しかし、失ったバランスを取り戻すことはできず、受身も取れぬまま大地に叩きつけられた。
「あ……ぐ……」
衝撃に苦悶するシラユキの装甲は、今や完全に黒く染まっていた。
黒光りする金属が、流れるような銀髪とのコントラストを形成し、鈍い光を放っている。
「くうぅぅ、何これ……。身体が、重……い」
極めて重量のある物体に変換された鎧は、拘束具のごとくシラユキの身体を縛りつけていた。
比較的装甲の薄い腕の部分でさえ、動かすのにかなりの力を要する。
すぐに引き剥がしたのが幸いしてか、金属化が身体にまで至ることは無かったが、
もはや白の戦士は、起き上がることすらも出来なくなっていた。
「無駄よ。あなた程度の出力じゃ、そのソリダス謹製超質量合金は壊せない。終わりねシラユキ」
「う、うぅ……」
側に降り立ったアイアンメイデンが、やはり無表情のまま勝利宣言を発する。
「今すぐには殺さないわ。

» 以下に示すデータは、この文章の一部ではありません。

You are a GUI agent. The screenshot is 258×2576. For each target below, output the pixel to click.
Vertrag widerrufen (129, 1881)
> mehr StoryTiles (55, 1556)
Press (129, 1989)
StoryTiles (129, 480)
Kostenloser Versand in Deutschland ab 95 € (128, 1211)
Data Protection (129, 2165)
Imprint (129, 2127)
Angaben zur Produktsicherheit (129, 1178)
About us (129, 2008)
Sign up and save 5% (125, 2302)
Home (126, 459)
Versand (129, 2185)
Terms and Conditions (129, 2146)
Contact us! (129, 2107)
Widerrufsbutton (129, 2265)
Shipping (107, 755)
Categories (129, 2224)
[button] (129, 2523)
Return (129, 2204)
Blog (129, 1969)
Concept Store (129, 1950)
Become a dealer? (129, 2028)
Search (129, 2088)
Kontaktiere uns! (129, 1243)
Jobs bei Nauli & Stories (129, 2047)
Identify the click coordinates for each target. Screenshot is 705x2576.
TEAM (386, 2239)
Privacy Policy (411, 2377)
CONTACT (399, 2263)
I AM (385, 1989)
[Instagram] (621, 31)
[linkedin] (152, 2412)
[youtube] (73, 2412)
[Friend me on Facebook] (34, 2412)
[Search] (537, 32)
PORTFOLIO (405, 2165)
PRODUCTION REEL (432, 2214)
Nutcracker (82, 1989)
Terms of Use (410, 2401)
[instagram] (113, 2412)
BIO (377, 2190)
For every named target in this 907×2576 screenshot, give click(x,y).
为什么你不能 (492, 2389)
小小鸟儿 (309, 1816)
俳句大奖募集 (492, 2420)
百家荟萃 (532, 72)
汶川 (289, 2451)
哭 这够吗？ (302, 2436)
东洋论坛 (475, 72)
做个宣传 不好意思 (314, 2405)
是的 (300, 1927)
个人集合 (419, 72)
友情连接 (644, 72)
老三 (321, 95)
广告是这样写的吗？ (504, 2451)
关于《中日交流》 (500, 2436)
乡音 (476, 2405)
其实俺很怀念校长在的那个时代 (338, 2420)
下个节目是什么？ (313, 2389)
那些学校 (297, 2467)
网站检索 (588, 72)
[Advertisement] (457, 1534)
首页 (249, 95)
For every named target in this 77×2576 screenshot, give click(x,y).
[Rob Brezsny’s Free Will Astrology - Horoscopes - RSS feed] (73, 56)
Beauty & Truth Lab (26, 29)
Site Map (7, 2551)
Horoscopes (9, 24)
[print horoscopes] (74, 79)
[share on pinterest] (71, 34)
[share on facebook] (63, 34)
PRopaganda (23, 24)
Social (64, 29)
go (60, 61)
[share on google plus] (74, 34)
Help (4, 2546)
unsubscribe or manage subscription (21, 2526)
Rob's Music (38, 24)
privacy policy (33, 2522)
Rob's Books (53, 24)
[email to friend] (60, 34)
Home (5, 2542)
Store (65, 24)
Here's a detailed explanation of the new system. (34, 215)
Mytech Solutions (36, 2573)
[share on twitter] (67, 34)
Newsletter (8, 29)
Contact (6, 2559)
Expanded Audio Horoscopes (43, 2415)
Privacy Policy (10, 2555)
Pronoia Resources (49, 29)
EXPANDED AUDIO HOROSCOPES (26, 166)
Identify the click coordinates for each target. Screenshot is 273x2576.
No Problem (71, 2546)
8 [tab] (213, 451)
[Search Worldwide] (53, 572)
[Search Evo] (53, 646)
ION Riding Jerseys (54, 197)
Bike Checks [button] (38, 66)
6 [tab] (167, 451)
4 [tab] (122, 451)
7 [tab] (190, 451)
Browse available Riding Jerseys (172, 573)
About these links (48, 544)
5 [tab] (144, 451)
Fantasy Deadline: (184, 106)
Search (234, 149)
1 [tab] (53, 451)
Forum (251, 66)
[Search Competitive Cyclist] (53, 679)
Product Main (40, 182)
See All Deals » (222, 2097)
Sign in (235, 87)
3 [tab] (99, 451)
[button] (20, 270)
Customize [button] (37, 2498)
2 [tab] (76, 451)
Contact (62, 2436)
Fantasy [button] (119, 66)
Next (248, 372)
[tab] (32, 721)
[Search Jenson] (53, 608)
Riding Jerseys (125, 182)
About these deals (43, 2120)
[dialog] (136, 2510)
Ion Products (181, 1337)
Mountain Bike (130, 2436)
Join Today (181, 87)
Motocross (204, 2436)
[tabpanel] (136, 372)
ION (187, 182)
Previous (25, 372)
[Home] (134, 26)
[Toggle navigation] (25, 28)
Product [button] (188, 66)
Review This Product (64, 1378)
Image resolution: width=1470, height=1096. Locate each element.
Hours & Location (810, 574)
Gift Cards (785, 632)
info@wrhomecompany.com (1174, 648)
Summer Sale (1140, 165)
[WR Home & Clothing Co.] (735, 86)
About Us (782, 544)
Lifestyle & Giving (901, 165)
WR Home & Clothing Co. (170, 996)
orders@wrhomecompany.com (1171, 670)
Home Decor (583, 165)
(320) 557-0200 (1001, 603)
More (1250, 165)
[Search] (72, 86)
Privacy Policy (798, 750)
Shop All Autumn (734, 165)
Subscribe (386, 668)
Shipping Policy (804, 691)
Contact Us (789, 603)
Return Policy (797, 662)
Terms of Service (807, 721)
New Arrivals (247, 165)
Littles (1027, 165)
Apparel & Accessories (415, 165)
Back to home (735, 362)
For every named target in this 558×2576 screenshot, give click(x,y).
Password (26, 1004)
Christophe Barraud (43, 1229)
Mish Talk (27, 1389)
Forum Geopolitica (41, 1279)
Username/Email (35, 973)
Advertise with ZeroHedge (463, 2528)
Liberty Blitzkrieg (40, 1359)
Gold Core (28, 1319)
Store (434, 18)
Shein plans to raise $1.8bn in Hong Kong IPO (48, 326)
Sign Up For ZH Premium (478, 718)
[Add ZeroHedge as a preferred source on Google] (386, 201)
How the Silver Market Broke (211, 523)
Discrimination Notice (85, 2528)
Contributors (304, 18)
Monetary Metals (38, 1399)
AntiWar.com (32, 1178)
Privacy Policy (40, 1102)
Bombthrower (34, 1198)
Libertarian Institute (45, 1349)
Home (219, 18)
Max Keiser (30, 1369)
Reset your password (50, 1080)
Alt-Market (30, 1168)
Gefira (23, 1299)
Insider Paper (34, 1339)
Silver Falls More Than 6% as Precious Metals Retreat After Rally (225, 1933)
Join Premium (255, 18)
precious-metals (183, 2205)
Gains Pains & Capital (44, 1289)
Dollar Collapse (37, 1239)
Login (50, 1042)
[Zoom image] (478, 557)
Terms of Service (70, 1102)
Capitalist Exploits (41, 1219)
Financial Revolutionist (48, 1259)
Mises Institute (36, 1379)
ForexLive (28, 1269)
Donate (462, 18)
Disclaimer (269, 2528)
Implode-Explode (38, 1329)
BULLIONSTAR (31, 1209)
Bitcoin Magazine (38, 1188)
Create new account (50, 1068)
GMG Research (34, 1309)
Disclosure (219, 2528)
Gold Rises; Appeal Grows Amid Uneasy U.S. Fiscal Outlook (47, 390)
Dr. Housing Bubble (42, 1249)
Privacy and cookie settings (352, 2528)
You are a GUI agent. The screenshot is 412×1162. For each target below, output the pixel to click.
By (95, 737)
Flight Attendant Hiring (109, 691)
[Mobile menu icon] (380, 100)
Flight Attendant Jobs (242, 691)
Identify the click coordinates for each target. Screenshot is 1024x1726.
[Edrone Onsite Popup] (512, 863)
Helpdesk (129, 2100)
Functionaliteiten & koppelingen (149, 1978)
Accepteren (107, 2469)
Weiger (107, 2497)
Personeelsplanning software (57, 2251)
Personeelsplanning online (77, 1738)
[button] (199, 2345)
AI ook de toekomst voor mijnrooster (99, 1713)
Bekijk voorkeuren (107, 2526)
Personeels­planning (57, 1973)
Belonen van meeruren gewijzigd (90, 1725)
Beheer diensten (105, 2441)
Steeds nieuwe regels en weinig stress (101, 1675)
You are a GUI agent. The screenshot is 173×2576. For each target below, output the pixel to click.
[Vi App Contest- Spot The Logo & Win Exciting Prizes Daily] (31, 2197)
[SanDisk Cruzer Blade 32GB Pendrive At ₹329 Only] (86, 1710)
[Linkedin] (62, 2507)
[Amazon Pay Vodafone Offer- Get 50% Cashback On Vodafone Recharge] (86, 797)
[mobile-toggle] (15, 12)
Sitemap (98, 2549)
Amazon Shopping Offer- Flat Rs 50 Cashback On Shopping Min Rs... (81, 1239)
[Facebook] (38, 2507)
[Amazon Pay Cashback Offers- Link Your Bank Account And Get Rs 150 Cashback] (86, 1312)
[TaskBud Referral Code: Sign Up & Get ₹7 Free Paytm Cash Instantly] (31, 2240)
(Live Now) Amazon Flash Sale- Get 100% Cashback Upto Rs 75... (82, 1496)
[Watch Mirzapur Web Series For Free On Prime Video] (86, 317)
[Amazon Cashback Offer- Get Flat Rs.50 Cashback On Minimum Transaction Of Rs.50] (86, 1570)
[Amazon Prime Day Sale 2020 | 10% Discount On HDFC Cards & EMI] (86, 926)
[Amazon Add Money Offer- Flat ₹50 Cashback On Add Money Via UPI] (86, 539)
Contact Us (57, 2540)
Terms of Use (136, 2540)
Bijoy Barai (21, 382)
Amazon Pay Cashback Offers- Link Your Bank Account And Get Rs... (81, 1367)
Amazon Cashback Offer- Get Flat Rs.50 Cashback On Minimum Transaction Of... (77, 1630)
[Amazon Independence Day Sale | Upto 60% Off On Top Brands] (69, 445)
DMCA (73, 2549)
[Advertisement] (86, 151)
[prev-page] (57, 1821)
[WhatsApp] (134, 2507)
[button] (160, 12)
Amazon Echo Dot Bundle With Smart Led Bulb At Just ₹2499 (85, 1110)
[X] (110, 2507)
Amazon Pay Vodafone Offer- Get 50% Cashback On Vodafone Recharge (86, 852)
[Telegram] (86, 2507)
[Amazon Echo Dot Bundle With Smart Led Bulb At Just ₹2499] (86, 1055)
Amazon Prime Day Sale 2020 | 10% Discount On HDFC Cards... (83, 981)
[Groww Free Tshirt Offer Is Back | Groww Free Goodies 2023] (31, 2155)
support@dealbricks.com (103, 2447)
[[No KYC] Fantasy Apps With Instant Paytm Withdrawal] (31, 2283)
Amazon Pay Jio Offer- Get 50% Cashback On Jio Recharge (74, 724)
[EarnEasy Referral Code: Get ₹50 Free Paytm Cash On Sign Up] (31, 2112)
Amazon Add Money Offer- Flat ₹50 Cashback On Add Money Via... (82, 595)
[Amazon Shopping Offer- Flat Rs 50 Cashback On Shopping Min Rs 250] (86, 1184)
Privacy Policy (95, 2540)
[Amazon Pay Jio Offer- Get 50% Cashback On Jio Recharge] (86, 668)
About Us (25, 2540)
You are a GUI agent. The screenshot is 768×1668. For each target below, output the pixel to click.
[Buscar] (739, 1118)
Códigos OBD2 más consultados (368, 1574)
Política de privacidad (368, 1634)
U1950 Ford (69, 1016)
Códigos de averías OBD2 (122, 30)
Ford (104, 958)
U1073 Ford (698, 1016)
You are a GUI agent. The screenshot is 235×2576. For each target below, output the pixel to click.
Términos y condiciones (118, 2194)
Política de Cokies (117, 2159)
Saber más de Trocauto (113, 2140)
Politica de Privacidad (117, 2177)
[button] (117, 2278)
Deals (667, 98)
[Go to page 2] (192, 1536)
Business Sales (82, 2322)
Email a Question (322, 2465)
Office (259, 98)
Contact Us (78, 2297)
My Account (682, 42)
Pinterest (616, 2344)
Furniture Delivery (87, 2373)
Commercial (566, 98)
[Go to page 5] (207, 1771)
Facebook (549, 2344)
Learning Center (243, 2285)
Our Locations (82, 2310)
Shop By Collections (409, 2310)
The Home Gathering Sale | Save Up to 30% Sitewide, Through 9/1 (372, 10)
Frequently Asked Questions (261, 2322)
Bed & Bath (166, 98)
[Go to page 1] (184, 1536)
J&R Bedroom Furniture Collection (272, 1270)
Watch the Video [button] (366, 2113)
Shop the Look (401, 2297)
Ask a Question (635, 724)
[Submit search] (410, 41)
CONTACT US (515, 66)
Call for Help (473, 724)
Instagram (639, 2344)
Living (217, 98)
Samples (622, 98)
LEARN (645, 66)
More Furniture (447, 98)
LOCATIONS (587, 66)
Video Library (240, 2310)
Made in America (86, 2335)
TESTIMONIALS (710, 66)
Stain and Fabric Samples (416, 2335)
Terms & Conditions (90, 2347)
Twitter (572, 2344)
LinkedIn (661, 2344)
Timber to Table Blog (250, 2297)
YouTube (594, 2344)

このままあなたを捕獲して、基地に連れ帰るのが私の任務だから」
言いながらも、倒れたシラユキの傍らにかがみ、漆黒の掌をかざすアイアンメイデン。
どうやらシラユキを完全に金属化した上で、持ち帰るつもりらしい。
「かなり痛むだろうけど……大首領様に逆らった報いだと思うのね」
「い、いやぁっ!」
まだ何とか動かせる両腕をぎこちなく上げ、迫る悪魔の指先を阻止しようとするシラユキ。
両手でアイアンメイデンの手を掴み、必死に訴えかける。
「香花! 大首領の言うことなんか聞いちゃダメ! 本当のあなたはソリダスの手下なんかじゃないの! あなたは……あなたは……」
だが、かつての親友の心からの叫びもまた、今の香花には届かない。
「……まずはここから?」
最後の抵抗をあっさりと振りほどいたアイアンメイデンの指が、哀れな獲物の左肩に突き刺さった。
再び耳障りな音が響き、シラユキの肩から先が鋼鉄の根に浸食されていく。
「あがっ、うあぁぁあ! や、やめてぇ香花! お願いだから正気に――うあぁっ!」
皮膚の下を蛇が這いまわるような、凄まじい激痛に悲鳴を上げながら、それでも訴えを止めようとしない由姫。
「その話は戦う前に終わってる筈よ」
アイアンメイデンは取り合わず、淡々とした動作で指を引き抜くと、今度は両太腿に指を差し込んだ。
「あっ、ぎゃっ……、うぁ! うわあぁぁぁー!」
漆黒の根が、自分の身体を抉りながら、全く別の物質へと変貌させていく。
激戦を潜り抜けてきたシラユキといえど、このかつて無い苦痛と恐怖の前には、髪を振り乱して泣き叫ぶことしかできなかった。

「は……あぁ……」
アイアンメイデンの指が引き抜かれる。
シラユキの四肢は、もはや完全に冷たい鉄の棒と化していた。
変化の際の激痛に、精根尽き果てたシラユキはぐったりと肢体を横たえている。
「これであなたは芋虫同然。いや、這い進めるだけ芋虫の方がマシね」
「うぁ……。もう、やめて香花……香花ぁ……」
酷薄な言葉をぶつけられ、それでもなお親友の名を呼び続ける由姫。
唯一動かせる首をめいっぱいねじり、訴えるような視線を投げかける。
「……何故かしら。とても嫌な気分になるのよ……、あなたの目を見ていると」
僅かに表情を曇らせるアイアンメイデン。
「まだ私を友達だと思ってる……、この目……」
黒い指先が由姫の視界一杯に広がり……、
「……!? あ……あぁ……あーーー!」
次の瞬間、悲痛な叫びが由姫の喉から絞り出された。
「ふん……少しは美人になったじゃない」
シラユキの顔から、指が離される。
その双眸からは瞳が消え去っていた。
アイアンメイデンは、あろうことかシラユキの眼球だけを狙い済まして金属に変えたのだ。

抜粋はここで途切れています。